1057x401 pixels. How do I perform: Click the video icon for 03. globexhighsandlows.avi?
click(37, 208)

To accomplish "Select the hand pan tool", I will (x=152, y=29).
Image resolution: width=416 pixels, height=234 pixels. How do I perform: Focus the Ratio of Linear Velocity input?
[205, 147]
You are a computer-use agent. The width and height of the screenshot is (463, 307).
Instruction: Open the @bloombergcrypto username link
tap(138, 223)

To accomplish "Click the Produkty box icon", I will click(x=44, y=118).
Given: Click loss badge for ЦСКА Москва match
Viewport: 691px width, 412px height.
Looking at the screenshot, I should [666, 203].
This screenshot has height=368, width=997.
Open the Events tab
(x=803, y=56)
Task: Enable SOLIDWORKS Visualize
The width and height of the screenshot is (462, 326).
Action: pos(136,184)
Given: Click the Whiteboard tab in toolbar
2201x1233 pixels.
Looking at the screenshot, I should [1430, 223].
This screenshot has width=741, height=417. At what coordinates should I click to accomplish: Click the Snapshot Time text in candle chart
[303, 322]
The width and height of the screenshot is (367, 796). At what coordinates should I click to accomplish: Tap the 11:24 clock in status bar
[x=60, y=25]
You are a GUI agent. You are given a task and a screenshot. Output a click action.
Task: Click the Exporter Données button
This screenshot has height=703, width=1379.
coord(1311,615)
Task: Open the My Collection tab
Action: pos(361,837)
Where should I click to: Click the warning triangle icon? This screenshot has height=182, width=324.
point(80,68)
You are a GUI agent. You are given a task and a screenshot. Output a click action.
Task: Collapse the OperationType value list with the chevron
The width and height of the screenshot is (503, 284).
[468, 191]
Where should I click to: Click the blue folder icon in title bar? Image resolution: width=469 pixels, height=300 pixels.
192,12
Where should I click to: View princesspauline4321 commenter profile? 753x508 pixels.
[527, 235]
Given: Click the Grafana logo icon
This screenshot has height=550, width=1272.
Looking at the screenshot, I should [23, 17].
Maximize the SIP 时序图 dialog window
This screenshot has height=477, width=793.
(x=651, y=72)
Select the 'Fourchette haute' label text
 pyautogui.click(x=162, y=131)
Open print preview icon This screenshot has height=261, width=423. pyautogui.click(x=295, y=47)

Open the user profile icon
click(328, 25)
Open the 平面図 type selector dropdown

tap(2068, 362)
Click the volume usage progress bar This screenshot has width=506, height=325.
____
*Work required*.
Please rewrite the listing above, swapping every "Where should I click to" for "Where do I click to" and keeping everything else the same.

*Written response*.
1057x401 pixels. How do I perform: Click the video icon for 03. globexhighsandlows.avi?
click(37, 208)

To accomplish "Select the hand pan tool", I will (x=152, y=29).
Image resolution: width=416 pixels, height=234 pixels. How do I perform: Focus the Ratio of Linear Velocity input?
[205, 147]
You are a computer-use agent. The width and height of the screenshot is (463, 307).
Instruction: Open the @bloombergcrypto username link
tap(138, 223)

To accomplish "Click the Produkty box icon", I will click(x=44, y=118).
Given: Click loss badge for ЦСКА Москва match
Viewport: 691px width, 412px height.
Looking at the screenshot, I should [666, 203].
This screenshot has height=368, width=997.
Open the Events tab
(x=803, y=56)
Task: Enable SOLIDWORKS Visualize
The width and height of the screenshot is (462, 326).
Action: pos(136,184)
Given: Click the Whiteboard tab in toolbar
2201x1233 pixels.
Looking at the screenshot, I should [1430, 223].
This screenshot has width=741, height=417. At what coordinates should I click to accomplish: Click the Snapshot Time text in candle chart
[303, 322]
The width and height of the screenshot is (367, 796). At what coordinates should I click to accomplish: Tap the 11:24 clock in status bar
[x=60, y=25]
You are a GUI agent. You are given a task and a screenshot. Output a click action.
Task: Click the Exporter Données button
This screenshot has height=703, width=1379.
coord(1311,615)
Task: Open the My Collection tab
Action: pos(361,837)
Where do I click to: Click the warning triangle icon? This screenshot has height=182, width=324.
point(80,68)
You are a GUI agent. You are given a task and a screenshot. Output a click action.
Task: Collapse the OperationType value list with the chevron
The width and height of the screenshot is (503, 284).
[468, 191]
Where do I click to: Click the blue folder icon in title bar? Image resolution: width=469 pixels, height=300 pixels.
192,12
Where do I click to: View princesspauline4321 commenter profile? 753x508 pixels.
[527, 235]
Given: Click the Grafana logo icon
This screenshot has height=550, width=1272.
Looking at the screenshot, I should [23, 17].
Maximize the SIP 时序图 dialog window
This screenshot has height=477, width=793.
(x=651, y=72)
Select the 'Fourchette haute' label text
 pyautogui.click(x=162, y=131)
Open print preview icon This screenshot has height=261, width=423. pyautogui.click(x=295, y=47)

Open the user profile icon
click(328, 25)
Open the 平面図 type selector dropdown

tap(2068, 362)
Click the volume usage progress bar This screenshot has width=506, height=325.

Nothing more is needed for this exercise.